5. Third-party scripts: ruthless triage
Every third-party script costs you 50–500ms on real devices. Audit your <Script> tags and apply the appropriate strategy:
- Analytics — strategy='afterInteractive' or 'lazyOnload'
- Chat widgets (Intercom, Crisp) — lazyOnload, or load only after a user gesture
- Marketing tags (Hotjar, Segment) — review whether you actually need them; consolidate via Segment if you keep them
- Anything that is not measurable revenue-positive in 30 days — remove it
6. INP — the new metric that catches you off-guard
Interaction to Next Paint replaced FID in 2024 and is now the metric most teams fail. To pass:
- Avoid heavy synchronous work on click handlers — debounce, defer, or move to a Worker
- Use React 19 useTransition for state changes that trigger expensive re-renders
- Watch out for animation libraries that block the main thread on hover — Framer Motion is fine if you respect prefers-reduced-motion and avoid layout-triggering animations
- Reduce JavaScript on the client — every Server Component you can use over a Client Component is a win on INP
7. Bundle size discipline
- Use next/dynamic for components that are only needed conditionally (modals, dashboards, AI widgets)
- Audit imports — moment.js, lodash full imports, and heavy date libraries are common offenders. Use date-fns or native Intl.

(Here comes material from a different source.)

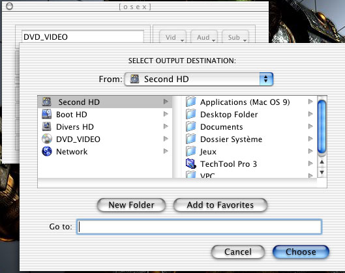Select the DVD_VIDEO disc icon
Screen dimensions: 345x273
[x=47, y=139]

- Run @next/bundle-analyzer monthly. Anything above 300KB in the first JS payload deserves an explanation.
- Tree-shake icon libraries — import only the icons you use, never `import * as Icons`
8. Edge and caching
- Vercel's edge network handles HTML caching for SSG and PPR routes automatically
- Use the Vercel Runtime Cache for shared, taggable cache across functions
- ISR (revalidate) for catalog and content-driven pages — freshness without rebuild
- Cloudflare in front for additional edge caching on static assets — set long Cache-Control with immutable
9. Measure on real devices, not your laptop
- Lighthouse on a slow 4G profile is the bare minimum
- Vercel Speed Insights or Cloudflare Web Analytics for real-user Core Web Vitals
- Set a perf budget in CI — fail the PR if LCP exceeds 1.8s on the staging build
The takeaway
A 95+ Lighthouse, sub-1.5s Next.js site in 2026 is the cumulative effect of nine boring decisions made consistently. Pick the right rendering strategy. Prioritize the hero. Self-host fonts. Use next/image. Be ruthless about third-party scripts. Watch INP. Discipline the bundle. Lean on the edge. Measure real users. Done in that order, this is a checklist project — not a research project.
Frequently asked questions
Is a 95+ Lighthouse score worth optimizing for?
Above 90, the marginal gain in user-perceived speed is small, but Google's Core Web Vitals do affect search ranking and conversion data is consistent across our projects: faster sites convert better. A 95+ score is a good bar to set for marketing and ecommerce sites; for internal dashboards, optimize for INP and LCP first and don't sweat the score.
Should I use the Pages Router or App Router for performance?
App Router. In 2026 it has the better caching primitives (Cache Components, PPR), better streaming, and it is where Vercel and the framework team are putting their effort. Pages Router still works but is no longer where new performance features land.
How important is INP compared to LCP?
Both are required to pass Core Web Vitals. LCP is the easier one to fix — it is mostly about the hero asset and font strategy. INP is harder because it surfaces issues spread across the app's interactivity. We typically fix LCP first (fast wins) then spend the second half of the perf project on INP.